Units

The unit is the core part of the specification. It combines the state, the interface and translation semantics to build a model of the translation hardware unit and how it translates input addresses.

Note, a complete translation scheme (e.g., an x86 memory management unit) is expressed as a collection of units each of which modeling a specific aspect of it (e.g, a page table entry at a specific level). The full specification is a composition of these units (e.g., a page table is a composition of 512 page table entries).

                        interface
                            |
                            v
                +-----------------------+
  input addr    |                       |  output addr
 -------------> | translate(input addr) | ------------->
                |                       |
                +-----------------------+
                          unit

Conceptually, a unit translates an input address to an output address -- analogous (but not limited) to a virtual to physical address translation. There are two distinct translation behaviors:

  1. The static map defines a fixed translation function known at compile time.
  2. The configurable segment defines a configurable translation function that depends on the runtime state.

Thus, to model a translation unit one needs to find a representation in terms of a combination of static maps and configurable segments.

In the page table example, the page table as a whole is a fixed mapping of an input address onto one of the 512 entries, and in turn each entry is a configurable unit defining the translation of the page depending on the state of the entry.

Grammar

UNIT         := KW_UNIT LPAREN ARGLIST RPAREN UNIT_DERIVE LBRACE UNIT_BODY RBRACE

UNIT_DERIVE  := COLON IDENT
UNIT_BODY    := CONST*  STATE?  INTERFACE?  MAP?  METHOD*

ARGLIST      := [ ARG [COMMA ARG]* ]?
ARG          := IDENT COLON TYPE

Example

unit Simple(base : addr) : Segment {
    // the state
    state = ...

    // the interface
    interface = ...

    // translation semantics
    fn translate(va: addr, flags: int) -> addr
        ...

    // unmapping an entry
    fn unmap(va: addr, sz: size) -> bool
        ...

    // mapping an entry
    fn map(va: addr, sz: size, flags: int, pa : addr) -> bool
        ...

    // protecting the entry, i.e., change its permission
    fn protect(flags: int) -> bool
        ...
};

Static Map Units

Conceptually, the static map unit type defines a list of input address ranges. Each range has a well-defined mapping onto either an output address range or another unit.

This modifies the address in the following way:

OUT = IN - REGION_BASE + OFFSET

This normalizes the address to be translated, i.e., it falls within [OFFSET, OFFSET + REGION_SIZE). For example, an x86_64 page table is a static map of 512 ranges each of which has size 4096. A page-table entry in turn translates a range [0, 4096).

Configurable Segment Units

Configurable units are abstracted as a segment, i.e., a range of addresses [0, size) that map to an output range [pa, pa + size).

This modifies the address in the following way:

OUT = IN + BASE

Unit Components

The following table outlines the main components and which unit type they are required for.

ComponentRequired for
StateConfigurable Units
InterfaceConfigurable Units
MapStatic Units
TranslateConfigurable Units
Map/Unmap/ProtectMaybe both

State Description A configurable unit has a state description. The state of the unit defines its translation behavior. Methods can reference the state through the state symbol.

Interface Description A configurable unit has an interface description. The interface defines how software can interact with the unit to change its translation behavior. Interface fields are referenced through the interface symbol.

Map Description A static unit has a map description defining a static address translation function that is fixed at compile time.

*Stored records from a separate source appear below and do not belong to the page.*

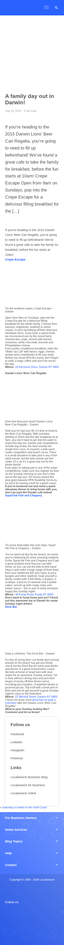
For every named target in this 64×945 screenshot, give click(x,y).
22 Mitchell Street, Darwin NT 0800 (36, 696)
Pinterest (17, 758)
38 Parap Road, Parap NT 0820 (34, 594)
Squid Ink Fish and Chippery (23, 495)
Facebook (17, 734)
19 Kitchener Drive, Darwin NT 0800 (37, 367)
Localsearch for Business (28, 785)
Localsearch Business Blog (29, 777)
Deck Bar (11, 606)
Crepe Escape (15, 259)
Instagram (17, 750)
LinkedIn (16, 742)
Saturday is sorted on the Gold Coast (24, 807)
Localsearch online (23, 793)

Translate Description A configurable unit has a translate description. This defines the translation behavior of the unit.

Map/Unmap/Protect A unit may define map/unmap/protect functions. These methods provide constraints used by the synthesis step.

Additional Unit Components

Constants Units can have constant definitions. In contrast to the constants defined at the top level, those constants are available within the scope of the unit.

Methods Units can have method definitions that provide a mechanism to provide a commonly used computation over the state.

Unit Parameters

A unit may be parameterized. This is required to define the state of the unit that may be located at a specific address that is unknown at compile time. For example, a page table may be allocated anywhere in memory subject to alignment constraints.

Derivation (Inheritance)

A unit can be derived from another unit. This is similar to inheritance. The deriving units can overwrite certain aspects, or fill in blanks in a template provided by the derived unit.